Amplification of ferroptosis with a liposomal nanoreactor cooperates with low-toxicity doxorubicin apoptosis for enhanced tumor chemotherapy.

Despite the remarkable tumor inhibition effect of doxorubicin (DOX), its cardiotoxicity severely limits the clinical dosage and further impairs the chemotherapy efficacy. To improve the biosafety and effectiveness of conventional chemotherapy, we propose a strategy to co-deliver DOX and ART to supplement apoptosis with ferroptosis. To this end, ART and DOX were incorporated into ferrous LiMOFs to develop a nanoreactor, utilizing ferrous ions as a catalyst to decompose ART into radicals and thus to induce efficient ferroptosis. Further, DOX can induce another form of death, apoptosis, which in combination enhances tumor inhibition.

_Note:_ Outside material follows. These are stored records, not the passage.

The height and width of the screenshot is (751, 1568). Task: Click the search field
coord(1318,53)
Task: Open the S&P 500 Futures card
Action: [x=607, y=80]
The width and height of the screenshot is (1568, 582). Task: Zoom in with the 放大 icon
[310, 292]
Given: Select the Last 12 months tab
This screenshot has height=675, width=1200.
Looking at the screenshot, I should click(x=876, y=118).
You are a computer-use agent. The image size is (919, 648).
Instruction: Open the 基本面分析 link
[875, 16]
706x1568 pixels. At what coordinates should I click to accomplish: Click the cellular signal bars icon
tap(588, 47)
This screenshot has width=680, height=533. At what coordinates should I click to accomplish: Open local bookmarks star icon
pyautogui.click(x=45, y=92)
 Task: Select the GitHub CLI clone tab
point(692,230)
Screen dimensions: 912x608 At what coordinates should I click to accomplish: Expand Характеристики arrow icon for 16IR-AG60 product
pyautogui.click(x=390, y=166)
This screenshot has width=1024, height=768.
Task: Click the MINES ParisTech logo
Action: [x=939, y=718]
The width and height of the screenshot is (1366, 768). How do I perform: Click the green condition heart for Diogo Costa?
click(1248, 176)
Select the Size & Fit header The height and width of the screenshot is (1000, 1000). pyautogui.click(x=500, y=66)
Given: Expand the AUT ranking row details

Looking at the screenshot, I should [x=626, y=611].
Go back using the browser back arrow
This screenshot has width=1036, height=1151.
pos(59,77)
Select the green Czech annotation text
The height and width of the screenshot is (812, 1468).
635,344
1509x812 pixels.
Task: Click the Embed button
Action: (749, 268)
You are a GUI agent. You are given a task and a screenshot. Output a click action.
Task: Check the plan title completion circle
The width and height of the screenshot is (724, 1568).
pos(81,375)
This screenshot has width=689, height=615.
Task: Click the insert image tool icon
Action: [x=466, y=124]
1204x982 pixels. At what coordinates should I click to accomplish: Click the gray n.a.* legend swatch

The synthesized nanoreactor (DOX/ART@LiMOFs) possesses a size of ∼100 nm and maintains a regular crystal structure. The pH-responsive disassociation endows it with acid-sensitive drug-releasing kinetics, and the liposomal bilayers bring about a sustained release feature (up to 12 h). The cellular ROS assay indicated that the supply of ferrous ions dramatically increased the ROS mediated by ART and led to markedly enhanced tumor inhibition in animal tests accompanied by the apoptosis of DOX. Consequently, this work presents an innovative strategy to synchronously induce potent ferroptosis and apoptosis, promoting conventional cancer chemotherapy.